Imprimer cet articleEnvoyer à un ami
Mercredi 01 février 2017

Il est temps de changer !


À un mois de la fin des négociations commerciales, la situation dans les box reste toujours aussi conflictuelle entre distributeurs et fournisseurs. Même si tout ça reste très feutré, personne ne cache une pression toujours très vive sur les prix.

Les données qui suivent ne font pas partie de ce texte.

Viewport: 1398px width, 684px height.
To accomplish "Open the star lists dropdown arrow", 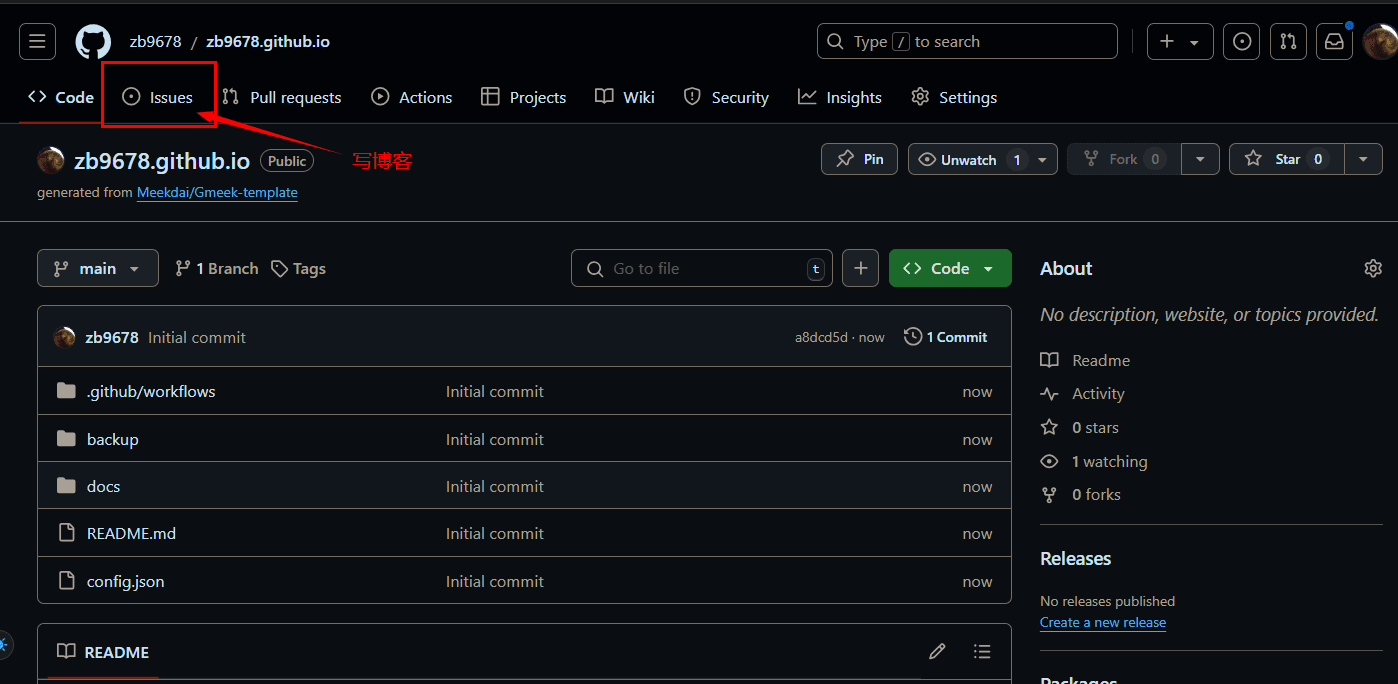I will [1363, 159].
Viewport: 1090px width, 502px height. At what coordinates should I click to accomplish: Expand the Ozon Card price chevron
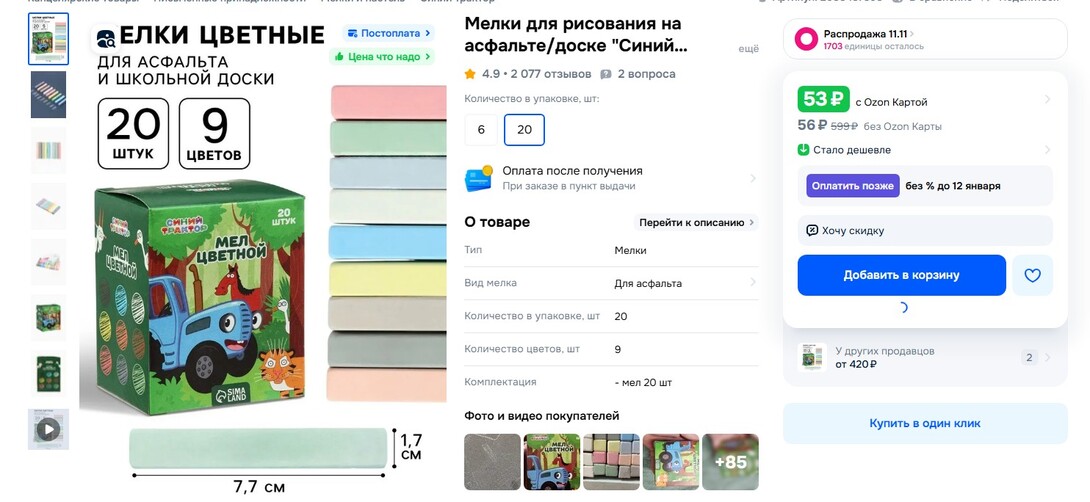pyautogui.click(x=1048, y=100)
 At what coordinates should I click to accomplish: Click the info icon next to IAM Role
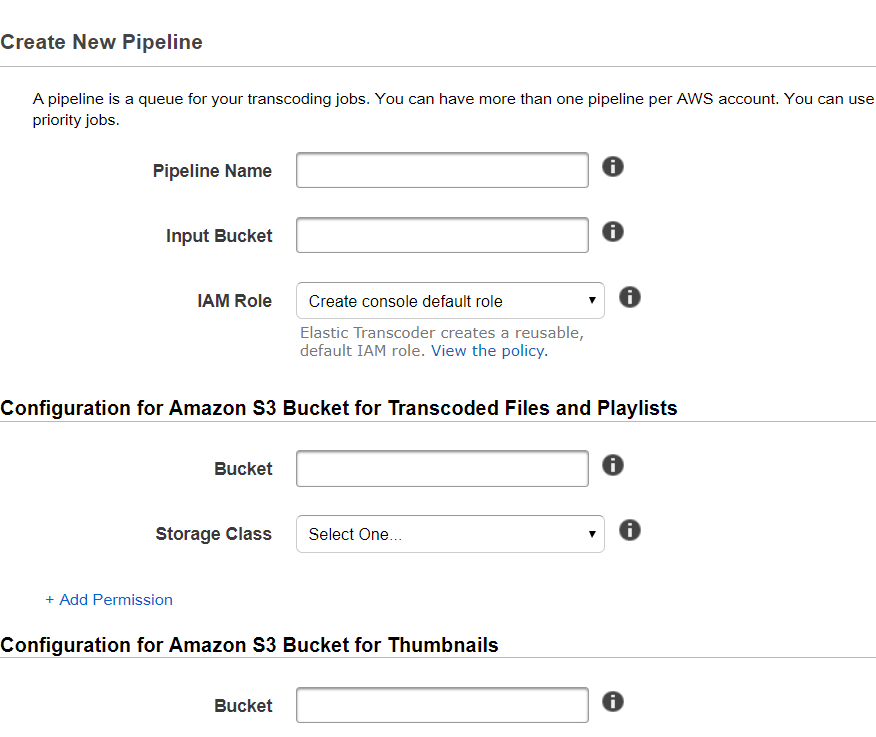click(x=630, y=297)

Les producteurs de foie gras sont bien les seuls à préciser que la grande distribution a accepté de jouer le jeu en fin d’année, évitant de mettre à mal la filière. Ces mêmes distributeurs, déplorent les spécialistes des produits festifs, qui ne sont en revanche toujours pas disposés à prendre en compte dans les négociations la hausse du prix du saumon, dont les cours ont augmenté de 60 % en moins de deux ans. Et quand on sait que la matière première représente 70 % du prix final, on comprend mieux l’inquiétude de ces entreprises. Elles sont loin d’être les seules. En 2016, le prix des matières premières a augmenté de 12 % et de plus de 180 % depuis 2004, rappelle l’Ania. La part des achats agricoles représente près de 55 % du chiffre d’affaires total de l’industrie agroalimentaire, alors qu’elle n’est que de 40 % environ dans le reste de l’industrie manufacturière.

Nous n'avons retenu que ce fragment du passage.